==== Extracted text
As a developer adding or changing functionality in a large piece of “legacy”, untested code, you generally have 3 choices.
Make the change and rely on manual testing
The decision to take this path is not an unreasonable one, given the work required for the other two options. This decision is always an ROI one, there are benefits to making a quick change and moving on to something “more important”. Perhaps it’s an area that’s well looked after in manual tests, or a less important or low risk area. Or it could be a simple change that can be made with a certain degree of confidence. There are many reasons that this might be the approach taken.
Overall this approach is far from ideal. While the change will likely be tested manually, it could have unforeseen impacts due to the size and complexity of the code you’re working on.
Taking this decision is the path of least resistance, so leadership should expect that this is the default path for the majority of situations in a pressurised environment.
Add tests to the existing code to test the new functionality
The decision to add tests to a large method when making a change to a complex area of code is usually a lot of work.
Imagine you have a method which gets a list of food items from a database, maps them to a meal object, modifies a selection of the food items based on availability of an ingredient, then returns the modified list of meal domain objects. There are a lot of issues with this code but no doubt a scenario you will have encountered many times - where a method has too many responsibilities. The method is hundreds of lines long and there are no existing tests.
Your task as a developer is to cater for a scenario where if one of the fields is set to “apple”, then you have to change another field on that item when mapping it - you need to set its category to “Fruit”.
If you have made the decision to add tests to this existing code as part of your approach, there are a number of things you need to do just to write one test around this code. Once you have done this, writing further tests becomes easier, but there is a large amount of set up to be done.
To avoid the tests requiring a database connection, you need to mock the data access code to return a desired list of food.
In this instance, you’re not interested in the logic which checks ingredient availability, you’re assuming this works as expected, or at least will be tested separately later. So you write code in your test to simulate this categorisation to give the result you want.
You’re not worried about testing every possibility of meal result, or indeed any meal result, so again you simulate any output you would like here.
Now you have the rest of the scenario set up, you write a few tests. One to test the situation where the particular field is “apple”, one where it isn’t “apple”, and maybe another to check null or exception scenarios. These tests confirm the output object has the category “Fruit”.
In this contrived example, there are at least 3 pieces of simulation that you need to set up in your tests before you can get to testing the piece of logic you are changing or implementing. In the real world in a really badly written piece of code you can be expected to have to simulate many pieces of logic in order to test the functionality you’re interested in.
Also note that you are doing the bare minimum to ensure your change is tested. No tests are being performed on the database, ingredient availability, or other output logic of this code. You just simulated examples to get the test to work its way through this code and get to the bit you’re interested in.
========
[Required tasks]
(1) From the passage on legacy code, reproduce the text between "Taking this decision" and "lot of work.", inclusive.
(2) Answer the following questions using the passage on legacy code:
(a) How many choices does a developer generally have when changing functionality in a large piece of untested legacy code?
(b) To what must the category be set when one of the fields is "apple"?
(c) What must be mocked so that the tests do not require a database connection?
(3) For each statement below, state whether it agrees with the passage on legacy code:
(a) The method in the example is hundreds of lines long.
(b) After the first test is written, writing further tests becomes harder.
(c) Tests are performed on the ingredient availability logic.
==== Dataset content
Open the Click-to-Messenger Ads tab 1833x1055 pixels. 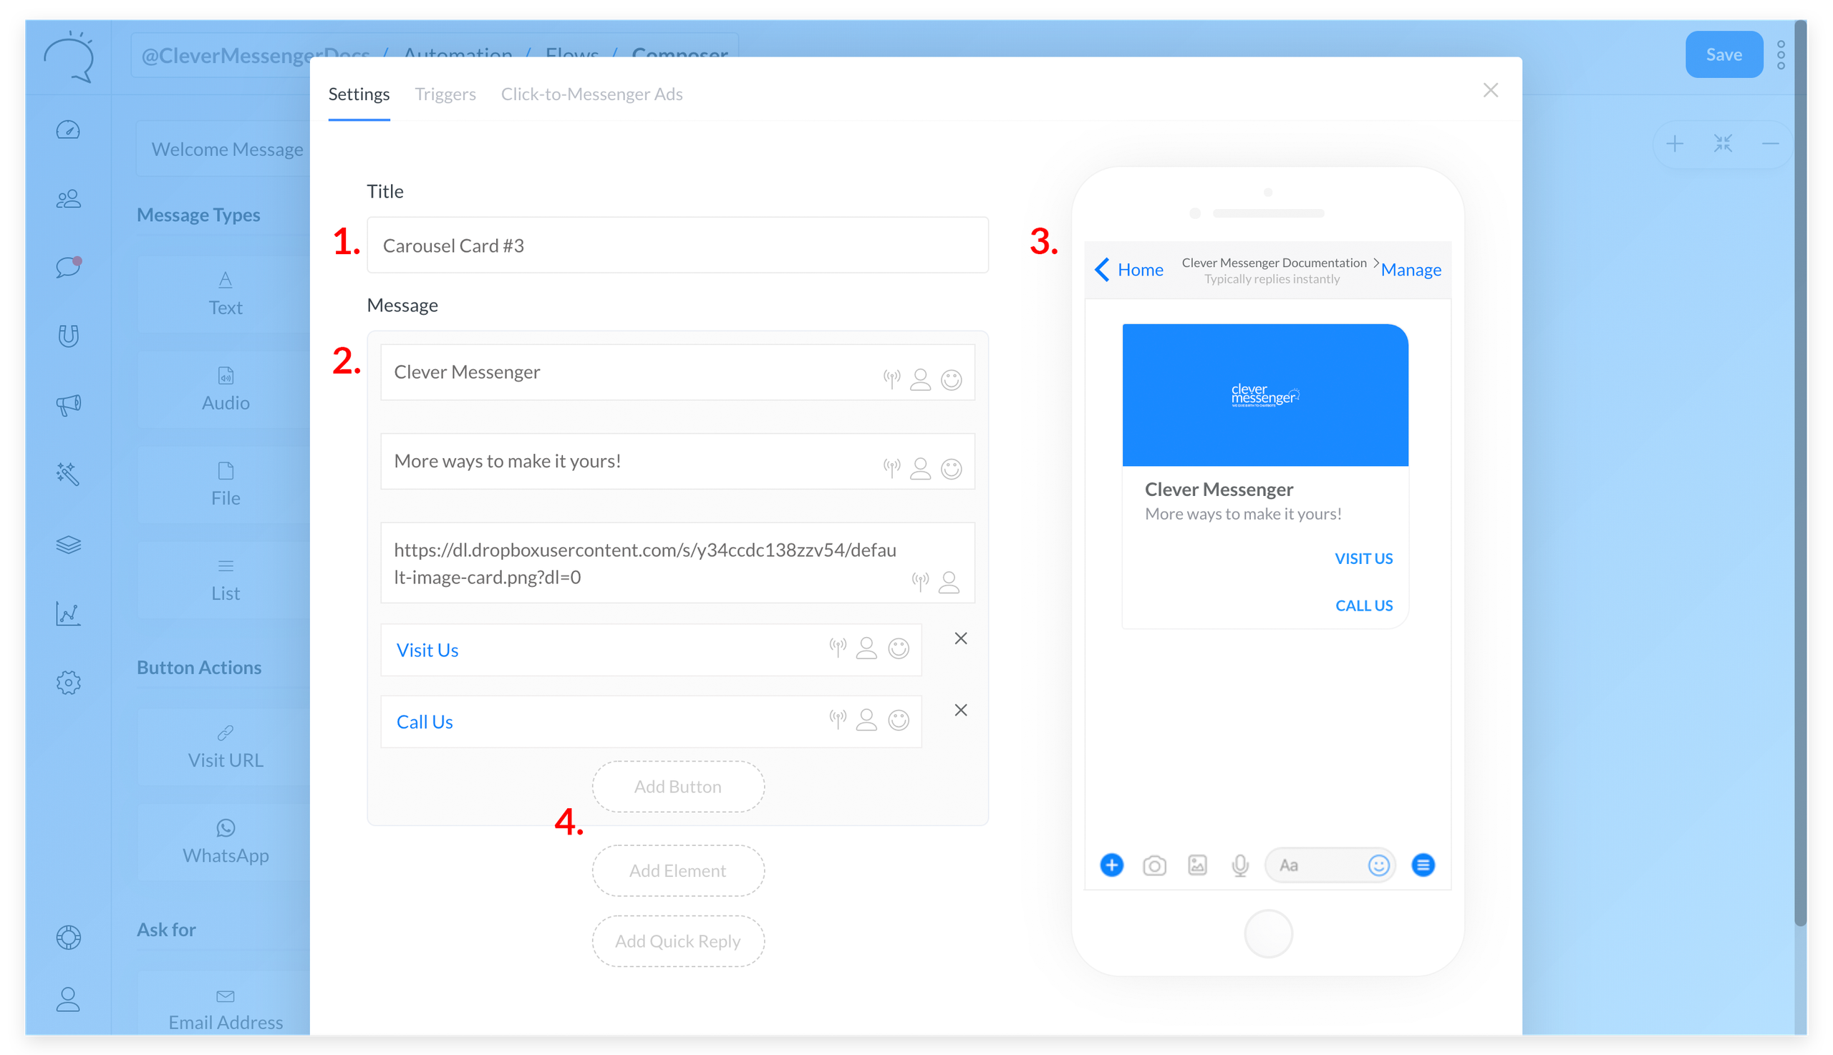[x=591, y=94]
========
[Written responses]
(1)
Taking this decision is the path of least resistance, so leadership should expect that this is the default path for the majority of situations in a pressurised environment.
Add tests to the existing code to test the new functionality
The decision to add tests to a large method when making a change to a complex area of code is usually a lot of work.

(2)
(a) 3
(b) "Fruit"
(c) The data access code

(3)
(a) Yes: "The method is hundreds of lines long and there are no existing tests."
(b) No: "Once you have done this, writing further tests becomes easier"
(c) No: "No tests are being performed on the database, ingredient availability, or other output logic of this code."